Les Amours de Salomé (Salome, where she danced) – de Charles Lamont – 1945
Ce n’est pas le plus enthousiasmant des westerns, mais c’est assurément l’un des scénarios les plus fous du genre. D’ailleurs, s’agit-il vraiment d’un western ? Oui, sans doute, mais aussi un film d’espionnage, un film de guerre, une romance, un conte des 1001 nuits, un mystère chinois, une fantaisie viennoise…

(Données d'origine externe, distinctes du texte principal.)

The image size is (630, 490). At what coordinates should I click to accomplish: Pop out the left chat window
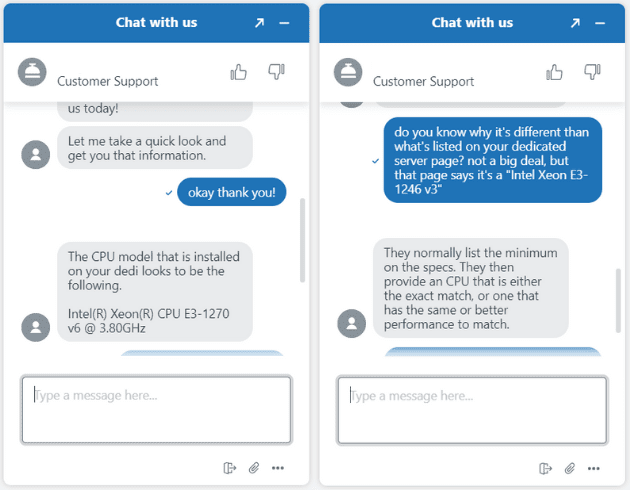tap(259, 23)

En une poignée de scènes, le film nous conduit du front de la guerre de Sécession qui se termine, aux coulisses du conflit qui gronde entre la Prusse et l’Autriche, puis aux grandes étendues de l’Ouest américain à peine civilisé. Et pour nous mener d’un lieu à l’autre : un journaliste de guerre américain, un Sudiste reconverti dans le banditisme, un proche de Bismarck, et une danseuse envoûtante que l’on découvre sortant d’une huître géante…

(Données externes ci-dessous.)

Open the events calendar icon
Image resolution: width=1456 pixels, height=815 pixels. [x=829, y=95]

Oui, raconté comme ça, ça peut sembler complètement foutraque. Et ça l’est bien, avec une générosité de rebondissements qui en fait un film à peu près unique en son genre, l’un des films les plus ouvertement foutraques du Hollywood de cette époque, habituellement un peu plus codifié dès qu’il s’agit de films de genre. Ce que Salome est, vu que c’est un western.

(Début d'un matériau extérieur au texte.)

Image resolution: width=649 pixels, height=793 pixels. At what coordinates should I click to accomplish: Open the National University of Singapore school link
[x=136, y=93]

Si si : la preuve, il y a Yvonne De Carlo, qui passe d’un coup d’actrice de second plan à icône culte, et qui sera dans les années suivantes l’une des grandes figures du western de série B (et du film noir grâce à Criss Cross, mais c’est une autre histoire). Elle est plus que le meilleur atout du film : c’est comme si la production n’avait été entreprise que pour la mettre en valeur, voire pour la mettre en scène dans tous les genres imaginables.
Le scénario est tellement fou que le film aurait pu être génial. S’il ne l’est pas, ce n’est sans doute pas faute de moyens (la production est relativement modeste, mais cela ne se sent jamais vraiment à l’écran), mais faute du regard d’un grand cinéaste, ce que n’est pas Charles Lamont, réalisateur de seconde zone qui a commencé sa carrière au temps du muet, pour la terminer comme réal attitré d’Abbott et Costello). Entre temps, il a retrouvé Yvonne de Carlo pour un autre western plus classique, La Taverne du cheval rouge, qui m’avait marqué par sa misogynie.
Il réussit quelques scènes (surtout lorsque De Carlo est à l’écran), en rate d’autres (la fin très cheap de la guerre civile), et échoue plus globalement à donner une cohérence à tous ces épisodes qui finissent par ne plus former grand-chose. Reste une vraie curiosité, et l’acte de naissance d’une actrice pour laquelle beaucoup (dont moi) et en partie grâce à ce premier grand rôle, continuent à vouer un petit culte.